Chapter 13 Checklists

by Jade Benjamin-Chung

13.1 Pre-analysis plan checklist

  • Brief background on the study (a condensed version of the introduction section of the paper)
  • Hypotheses / objectives
  • Study design
  • Description of data
  • Definition of outcomes
  • Definition of interventions / exposures
  • Definition of covariates
  • Statistical power calculation
  • Statistical model description
  • Covariate selection / screening
  • Standard error estimation method
  • Missing data analysis
  • Assessment of effect modification / subgroup analyses
  • Sensitivity analyses
  • Negative control analyses

13.2 Code checklist

  • Does the script run without errors?
  • Is code self-contained within repo and/or associated Box folder?
  • Is all commented out code / remarks removed?
  • Does the header accurately describe the process completed in the script?
  • Is the script pushed to its github repository?
  • Does the code adhere to the coding style guide?
  • Are all warnings ignorable?

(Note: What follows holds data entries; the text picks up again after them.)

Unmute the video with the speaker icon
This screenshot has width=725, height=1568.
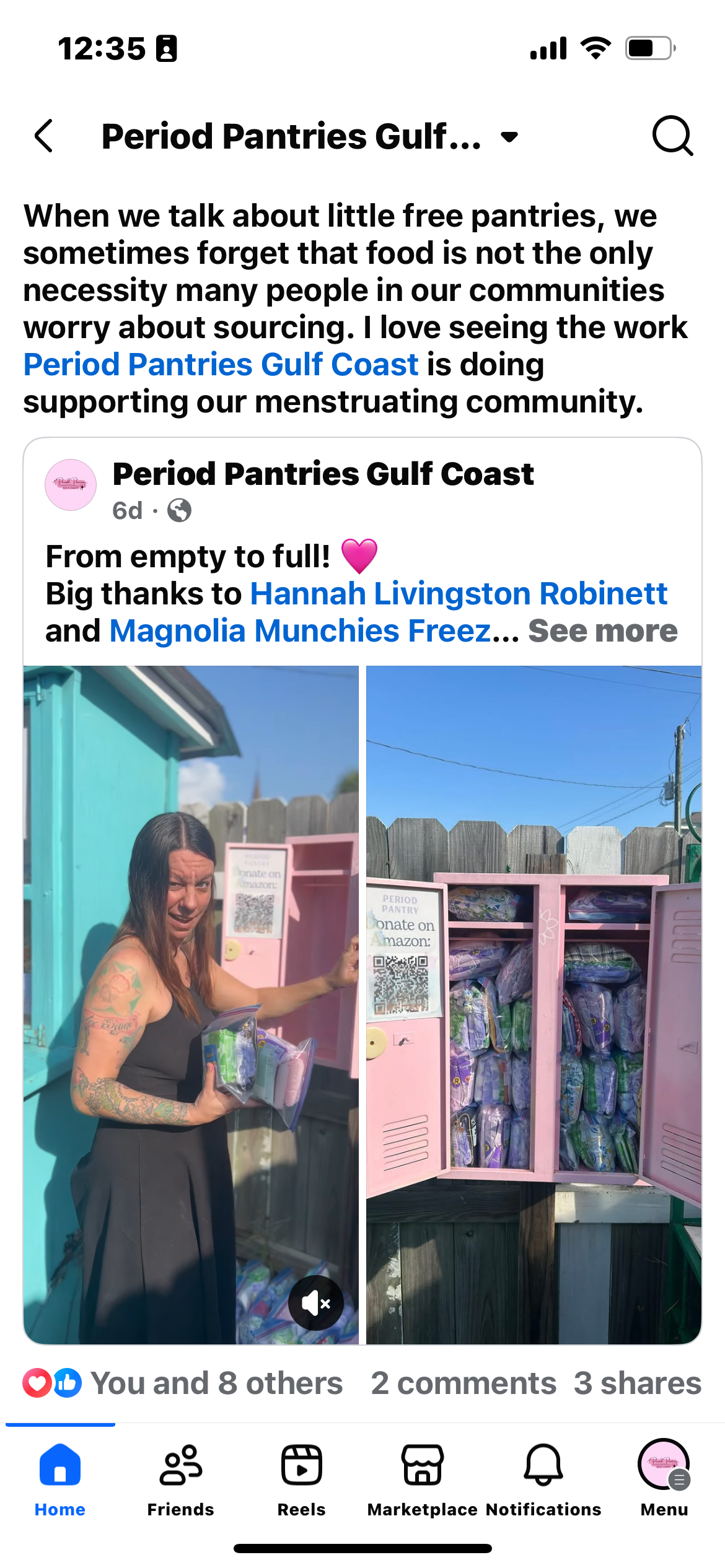pyautogui.click(x=316, y=1303)
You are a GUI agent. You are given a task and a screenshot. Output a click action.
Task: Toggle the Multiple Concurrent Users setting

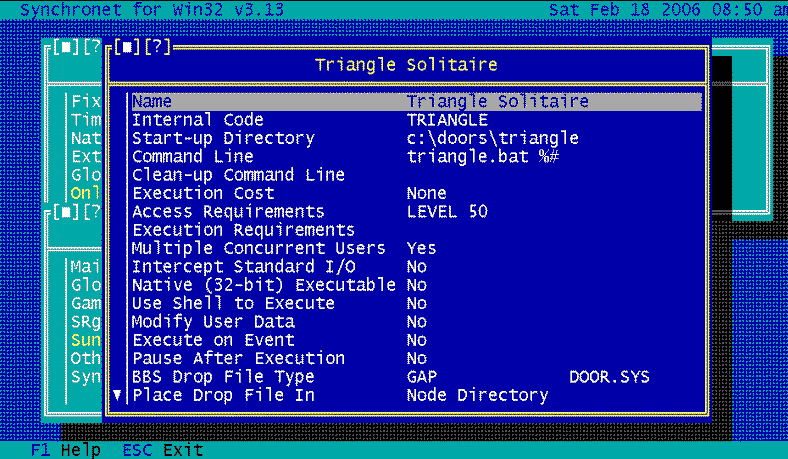tap(258, 248)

Should any warnings be intentionally suppressed or addressed?

13.3 Manuscript checklist

This is adapted in part from this article.

  • Have you completed the relevant reporting checklist, if applicable? (Collection of checklists)
  • Are the study results within the manuscript replicable (i.e., if you rerun the code in the study’s repository, the tables and figures will be exactly replicated?)
  • Is a target journal selected?
  • Is the title declarative, in other words, does it state the object/findings rather than suggest them?
  • Is the word count of the manuscript close to the target journal’s allowance?
  • Does the manuscript adhere to the formatting guide of the target journal?
  • Does the manuscript use a consistent voice (passive or active – usually active is preferred … pun intended)?
  • Is each figure and table (including supplementary material) referenced in the main text?
  • Is there a caption for each figure and table (including supplementary material)?
  • Are tables/figures and supplementary material numbered in accordance with their appearance in the main text?
  • Does the text use past tense if it is reporting research findings or future tense if it is a study protocol?
  • Does the text avoid subjective wording (e.g., “interesting,” “dramatic”)?
  • Does the text use minimal abbreviations, and are all abbreviations defined at first use?
  • Does the text avoid directionless words? (e.g., instead of writing, ‘Precipitation influences disease risk,’ write, ‘Precipitation was associated with increased disease risk’).
  • Does the text avoid making causal claims that are not supported by the study design? Be careful about the words “effect,” “increase,” and “decrease,” which are often interpreted as causal.
  • Does the text avoid describing results with the word “significant,” which can easily be confused with statistical significance? (see references on this topic here)
  • Have you drafted author contributions? Do they follow the CRediT Taxonomy for author contributions?

13.4 Figure checklist

  • Are the x-axis and y-axis labeled?
  • If the figure includes panels, is each panel labeled?
  • Are there sufficient numerical / text labels and breaks on the x-axis and y-axis?
  • Is the font size appropriate (i.e., large enough to read, not so large that it distracts from the data presented in the figure?)
  • Are the colors used colorblind friendly? See a colorblind-friendly palette here, a neat palette generator with colorblind options here, and an article on why this matters here
  • Are colors/shapes/line types defined in a legend?
  • Are the legends and other labels easy to understand with minimal abbreviations?
  • If there is overplotting, is transparency used to show overlapping data?
  • Are 95% confidence intervals or other measures of precision shown, if applicable?